Write a program which:
- reads from the standard input a size of the chessboard and heights of cuboids put on the fields,
- computes maximal water volume, which may gather in puddles after the rain,
- writes results in the standard output.
The number of test cases t is in the first line of input, then t test cases follow separated by an empty line. In the first line of each test case two positive integers 1 <= n <= 100, 1 <= m <= 100 are written. They are the size of the mesh. In each of the following n lines there are m integers from the interval [1..10000]; i-th number in j-th line denotes a height of a cuboid given in inches put on the field in the i-th column and j-th raw of the chessboard.
Your program should write for each tes case one integer equal to the maximal volume of water (given in cubic inches), which may gather in puddles on the construction.
Sample input: 1 3 6 3 3 4 4 4 2 3 1 3 2 1 4 7 3 1 6 4 1 Sample output: 5
The picture below shows the mesh after the rain (seen from above).
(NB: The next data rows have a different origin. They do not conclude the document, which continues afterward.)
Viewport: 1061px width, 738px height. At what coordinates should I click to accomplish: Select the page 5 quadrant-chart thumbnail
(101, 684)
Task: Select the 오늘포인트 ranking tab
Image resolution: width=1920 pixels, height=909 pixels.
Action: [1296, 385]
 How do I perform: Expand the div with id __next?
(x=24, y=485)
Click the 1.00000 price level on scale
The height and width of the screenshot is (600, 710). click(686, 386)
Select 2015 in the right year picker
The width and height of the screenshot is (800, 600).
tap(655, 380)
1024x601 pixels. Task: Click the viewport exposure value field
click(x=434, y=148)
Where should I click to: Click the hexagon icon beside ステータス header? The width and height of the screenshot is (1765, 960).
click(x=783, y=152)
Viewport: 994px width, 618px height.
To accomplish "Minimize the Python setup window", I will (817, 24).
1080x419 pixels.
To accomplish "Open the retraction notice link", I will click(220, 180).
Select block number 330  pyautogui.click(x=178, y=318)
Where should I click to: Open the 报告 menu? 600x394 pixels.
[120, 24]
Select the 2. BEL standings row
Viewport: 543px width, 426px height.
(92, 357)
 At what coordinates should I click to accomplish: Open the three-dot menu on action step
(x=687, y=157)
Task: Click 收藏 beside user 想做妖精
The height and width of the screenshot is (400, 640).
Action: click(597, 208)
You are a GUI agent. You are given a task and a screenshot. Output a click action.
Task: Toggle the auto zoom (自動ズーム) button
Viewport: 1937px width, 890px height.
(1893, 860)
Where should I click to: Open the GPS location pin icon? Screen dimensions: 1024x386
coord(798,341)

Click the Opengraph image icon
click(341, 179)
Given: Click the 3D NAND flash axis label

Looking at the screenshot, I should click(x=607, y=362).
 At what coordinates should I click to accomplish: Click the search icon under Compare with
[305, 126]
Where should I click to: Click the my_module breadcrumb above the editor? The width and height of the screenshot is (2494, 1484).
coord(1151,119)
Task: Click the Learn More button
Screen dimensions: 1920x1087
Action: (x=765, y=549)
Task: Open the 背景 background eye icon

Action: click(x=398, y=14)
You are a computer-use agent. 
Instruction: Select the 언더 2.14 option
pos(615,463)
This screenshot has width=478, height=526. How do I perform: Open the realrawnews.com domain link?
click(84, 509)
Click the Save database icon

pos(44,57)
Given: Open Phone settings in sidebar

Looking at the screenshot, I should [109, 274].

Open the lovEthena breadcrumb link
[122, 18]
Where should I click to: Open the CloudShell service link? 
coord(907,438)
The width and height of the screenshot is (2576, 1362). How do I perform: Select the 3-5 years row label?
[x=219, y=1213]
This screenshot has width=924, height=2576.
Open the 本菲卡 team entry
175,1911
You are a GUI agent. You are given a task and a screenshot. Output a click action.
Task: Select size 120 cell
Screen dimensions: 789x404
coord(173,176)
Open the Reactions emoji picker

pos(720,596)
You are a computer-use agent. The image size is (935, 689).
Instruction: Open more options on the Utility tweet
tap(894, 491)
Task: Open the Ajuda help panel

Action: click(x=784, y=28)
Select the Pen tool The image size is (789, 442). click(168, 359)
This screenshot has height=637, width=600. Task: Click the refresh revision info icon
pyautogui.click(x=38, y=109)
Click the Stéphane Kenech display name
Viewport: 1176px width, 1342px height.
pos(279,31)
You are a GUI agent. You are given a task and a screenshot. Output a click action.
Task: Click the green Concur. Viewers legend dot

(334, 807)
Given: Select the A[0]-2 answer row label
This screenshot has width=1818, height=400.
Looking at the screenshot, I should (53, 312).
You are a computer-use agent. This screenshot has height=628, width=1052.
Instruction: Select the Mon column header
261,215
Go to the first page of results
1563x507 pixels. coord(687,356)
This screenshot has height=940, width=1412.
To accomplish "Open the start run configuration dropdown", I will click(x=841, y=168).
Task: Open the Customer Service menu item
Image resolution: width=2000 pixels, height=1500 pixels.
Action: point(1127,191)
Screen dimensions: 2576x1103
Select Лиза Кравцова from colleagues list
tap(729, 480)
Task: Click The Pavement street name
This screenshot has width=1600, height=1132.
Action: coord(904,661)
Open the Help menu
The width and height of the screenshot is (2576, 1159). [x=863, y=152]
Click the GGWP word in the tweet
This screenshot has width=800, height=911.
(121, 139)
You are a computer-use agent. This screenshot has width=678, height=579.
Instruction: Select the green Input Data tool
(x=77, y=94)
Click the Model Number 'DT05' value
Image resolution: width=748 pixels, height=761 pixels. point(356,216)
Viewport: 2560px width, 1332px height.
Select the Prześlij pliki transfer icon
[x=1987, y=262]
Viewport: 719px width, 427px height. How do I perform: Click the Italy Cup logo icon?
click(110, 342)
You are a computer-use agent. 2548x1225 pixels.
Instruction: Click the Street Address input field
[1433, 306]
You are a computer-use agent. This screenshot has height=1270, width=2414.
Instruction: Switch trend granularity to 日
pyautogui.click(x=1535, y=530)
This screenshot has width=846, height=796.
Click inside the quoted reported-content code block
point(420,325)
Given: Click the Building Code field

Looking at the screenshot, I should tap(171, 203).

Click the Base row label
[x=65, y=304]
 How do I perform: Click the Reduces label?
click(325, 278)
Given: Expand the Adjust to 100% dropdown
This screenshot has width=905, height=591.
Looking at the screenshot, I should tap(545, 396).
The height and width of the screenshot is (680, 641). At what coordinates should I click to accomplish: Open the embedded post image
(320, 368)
Puddles are drawn in gray.
Dijkstra + BFS...0.12sLast edit: 2018-04-27 15:49:23
well this is one of those problems which require basic knowledge with awesome logics... thanks for the problem.
a better explanation would be to seek the possible opening from where the water may leak... i. e. the least high column on the boundary!
Finally AC after 7 days............start from the minimum height and then to the maximum height......
Finally AC !!!!!!! my 46th. @crypt is right
@crypt shouldn't the answer for your mentioned test case be 76.
This problem requires a very advance thought process . :p AC after 3 days .
great problem :)
bfs/dfs doesn't get any better than this :)
n^2 log(n) dijkshtra :)